## Extract to read
These stone arches are garden features built in a rustic Gothic manner, dating from the mid-19th century. Though they imitate the picturesque movement in garden design typical of the late 18th to early 19th century, they represent a late manifestation of that style.

Three rustic stone Gothic arches stand within a rockery garden laid out with informal paths lined by low stone walls, surrounding an informal pond. The setting is close to the shore of Lough Neagh within the Shane's Castle demesne. The garden occupies a former quarry and is bounded on its north side by a precipice-like bank of rock, some portions of it vertically fissured with polygonal stacks similar to those of the Giant's Causeway. The arches are reached by pathways to east and west, and by a steep flight of stone steps to the north.

Built by the O'Neill family of Shane's Castle as garden features, the arches have no precisely documented construction date but appear to date from the 1860s, probably shortly after the new Shane's Castle was built following extraction of its stone from the quarry at this site. Evidence from Ordnance Survey maps of 1829 and 1832 shows the ground at the garden location was under water at that time. Contemporary references from the 1830s describe the columnar basalt masses on the north side of the garden as descending into Lough Neagh and disappearing beneath water, with no mention of a garden. The 1858 Ordnance Survey map shows the shoreline had receded due to lowering of the lough level, but the present rockery ground appears featureless. Later maps show the rockery garden fully laid out with paths and a pond.

## Exercises
- a) According to the passage about the Gothic garden arches, what did the Ordnance Survey maps of 1829 and 1832 show at the garden location?
- b) Extend the passage about the Gothic garden arches by one paragraph that begins after its final sentence.
The entries after this have no connection to the passage about the Gothic garden arches.

## Data extracts

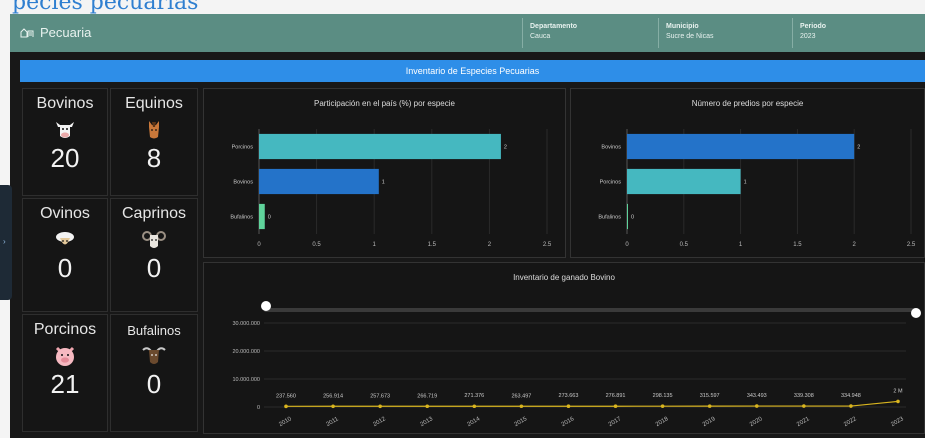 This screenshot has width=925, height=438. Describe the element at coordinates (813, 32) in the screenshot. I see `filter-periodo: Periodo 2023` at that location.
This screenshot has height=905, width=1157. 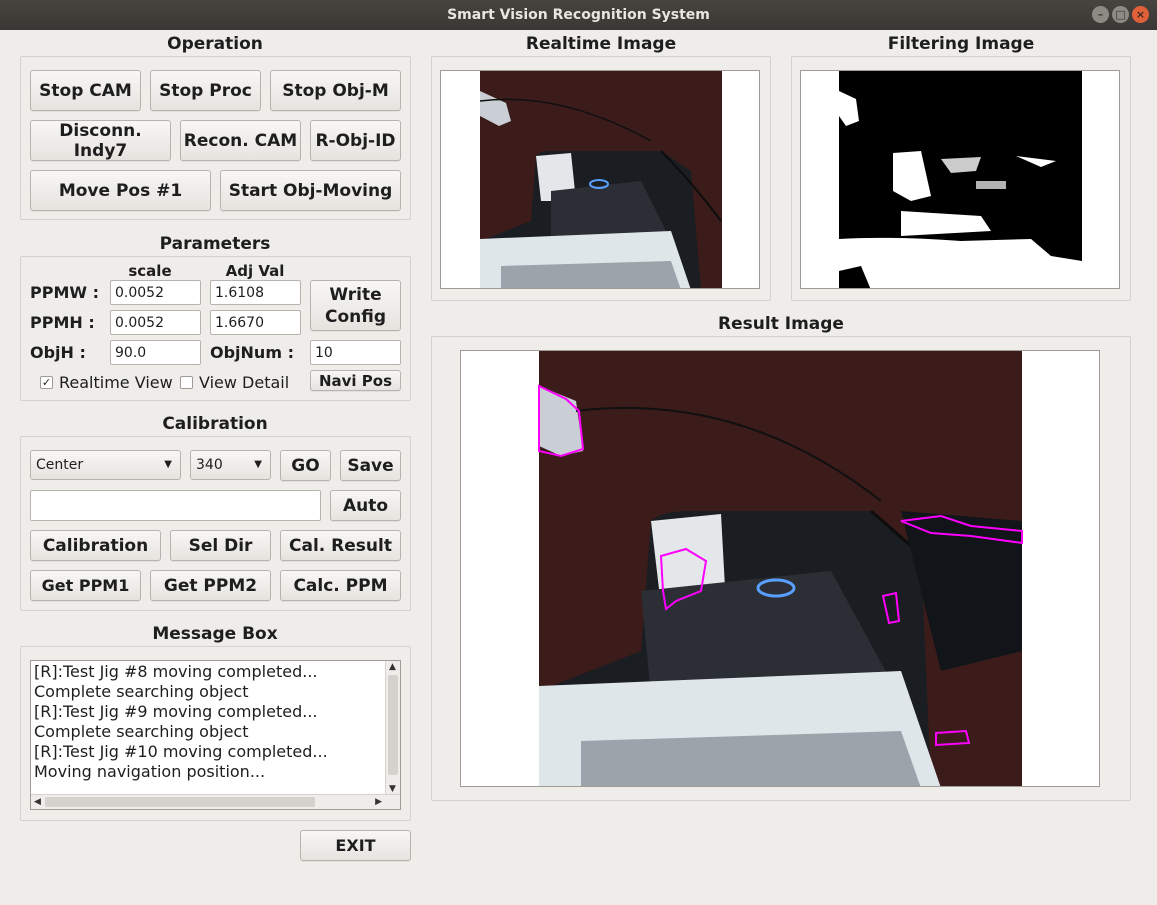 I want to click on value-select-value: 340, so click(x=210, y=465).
---
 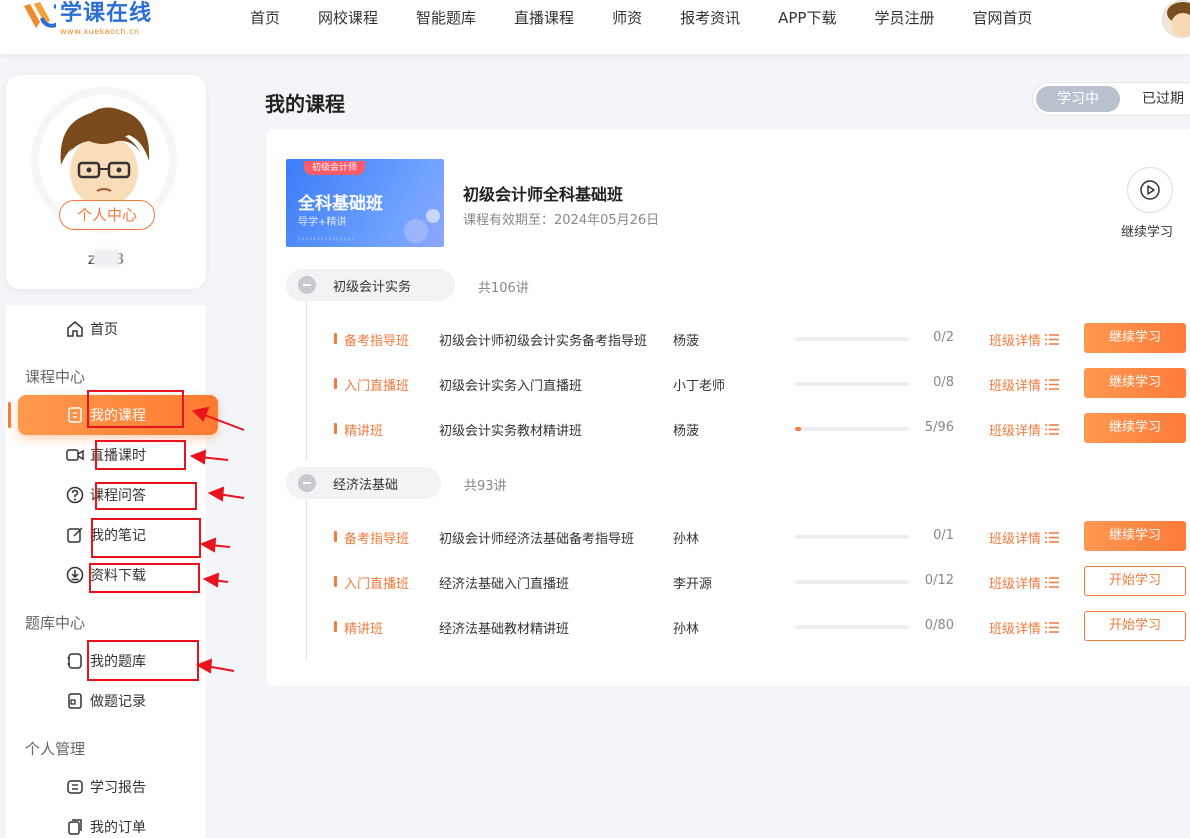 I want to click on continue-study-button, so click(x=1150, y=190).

## Responses
- a) They showed that the ground there was under water at that time.

- b)
An 1880s description noted: "The Rockery is a particularly interesting spot, and is an excellent illustration of the way in which effort and taste may transform inert desolation into living beauty. This Rockery was originally a quarry, from which the stone was hewn for the building of the new castle, and probably, also, for that used in the erection of a portion, at least, of the old one. It is of considerable extent, and is ingeniously laid out, there being small flower-plots, embankments, archways, rockeries in abundance, and a pond at one end." Evidence suggests there were originally more than the present three arches.